==== Data supplied ====
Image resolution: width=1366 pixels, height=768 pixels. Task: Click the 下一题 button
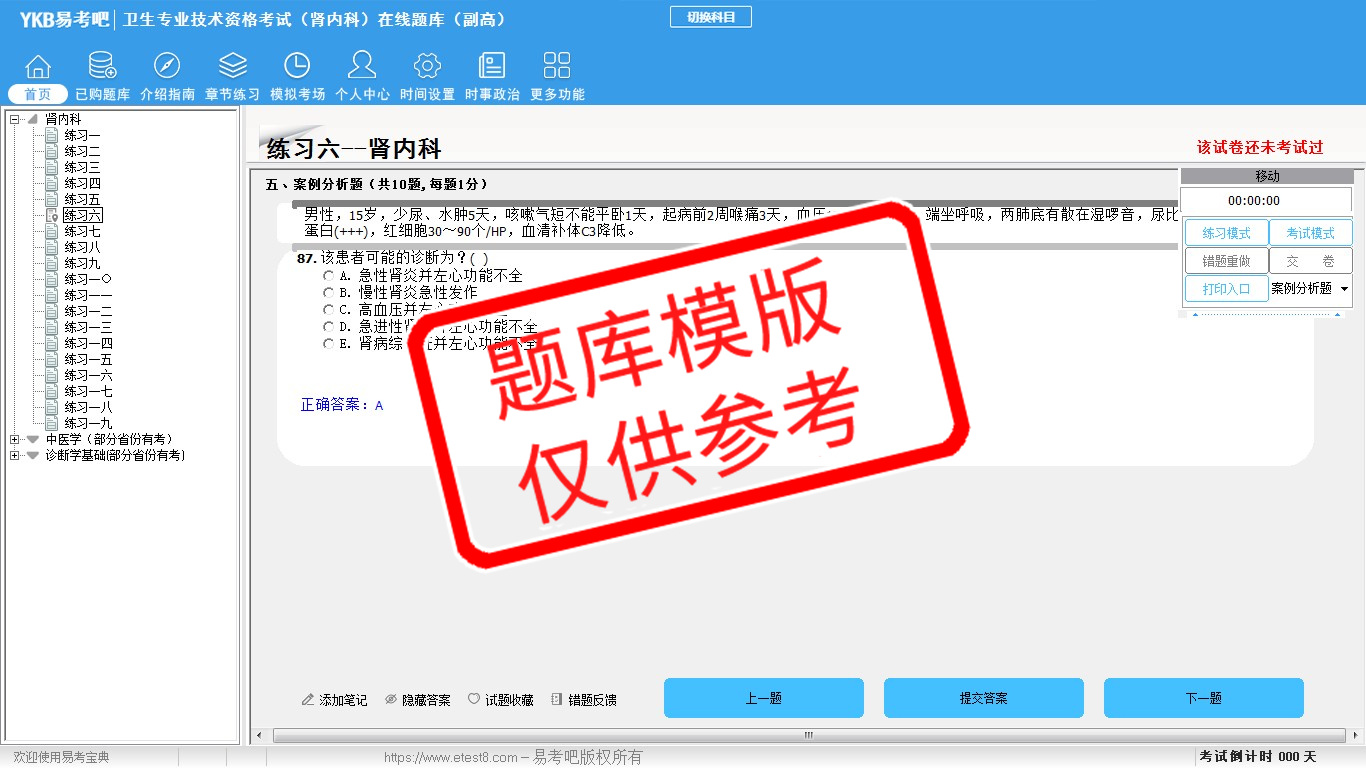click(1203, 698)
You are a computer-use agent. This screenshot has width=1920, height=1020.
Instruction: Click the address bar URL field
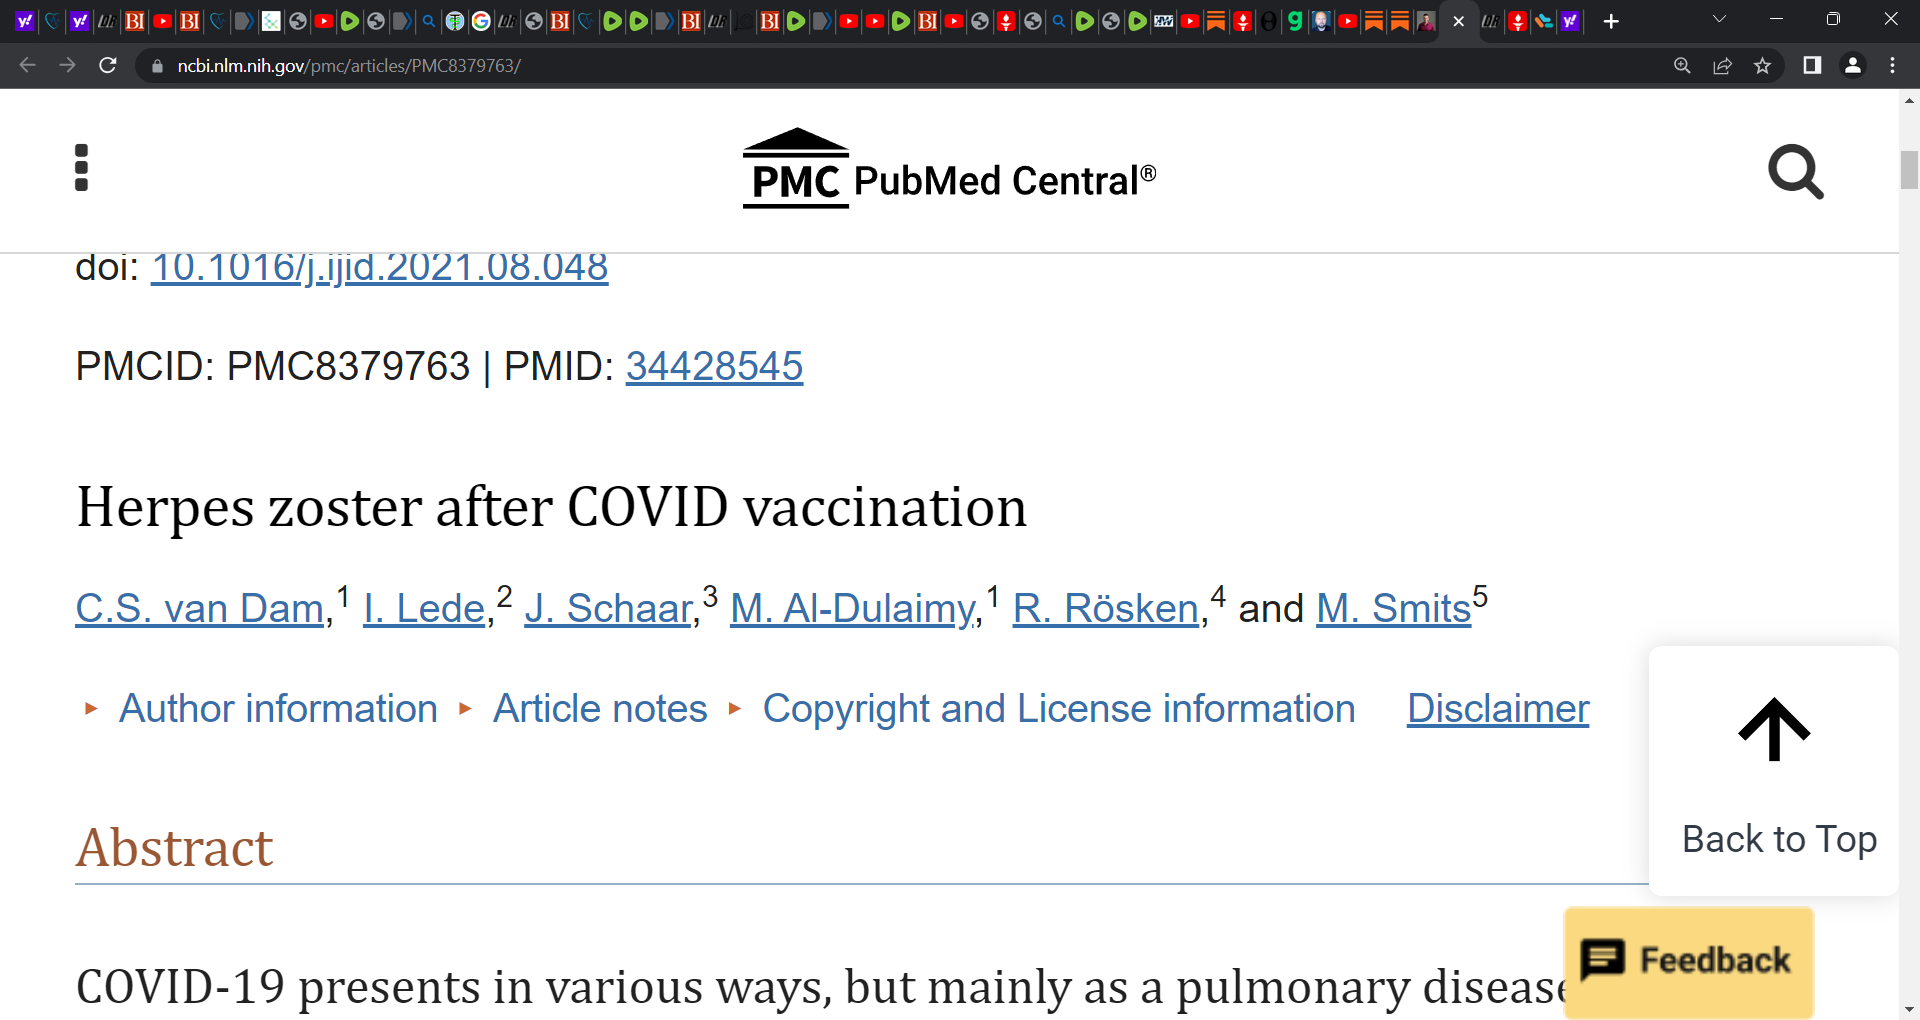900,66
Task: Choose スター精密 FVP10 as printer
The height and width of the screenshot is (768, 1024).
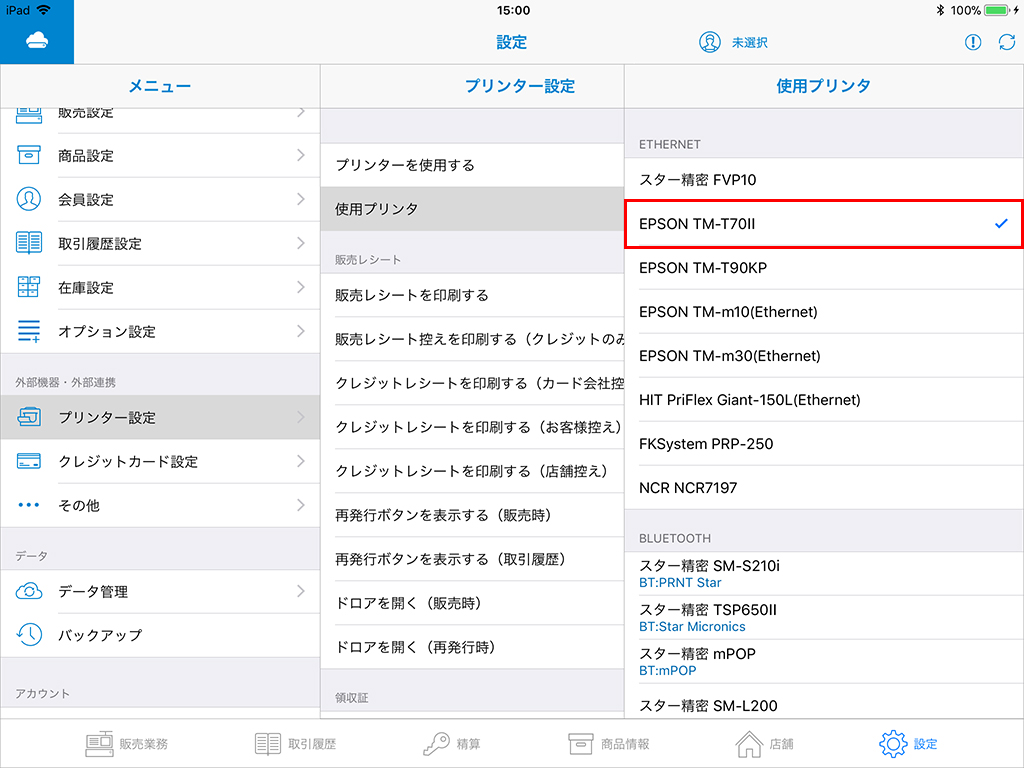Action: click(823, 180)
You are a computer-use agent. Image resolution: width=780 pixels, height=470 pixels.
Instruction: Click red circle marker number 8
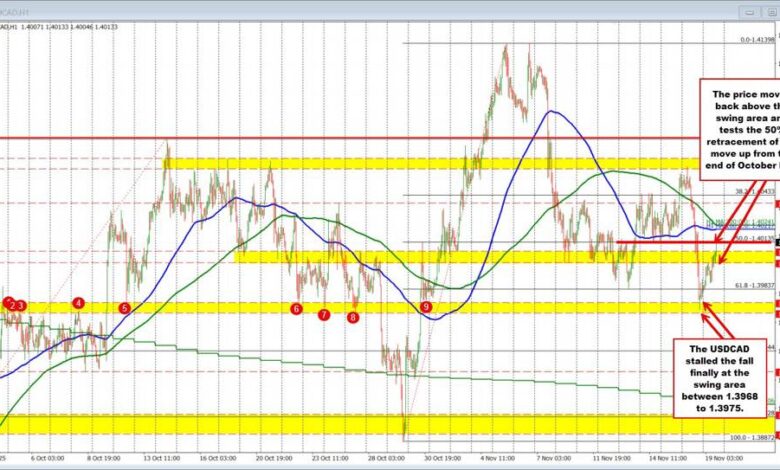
====
● **Your task**: Rewrite all of the records above with "Instruction" swapped for "Command" everywhere it appears, changing nothing else, and leave the pictures out of your answer.

● **Output below**:
Image resolution: width=1366 pixels, height=768 pixels. Task: Click the 下一题 button
click(1203, 698)
You are a computer-use agent. This screenshot has width=1920, height=1020.
Command: Click the address bar URL field
900,66
Task: Choose スター精密 FVP10 as printer
The height and width of the screenshot is (768, 1024).
Action: click(823, 180)
You are a computer-use agent. Image resolution: width=780 pixels, height=470 pixels.
Command: Click red circle marker number 8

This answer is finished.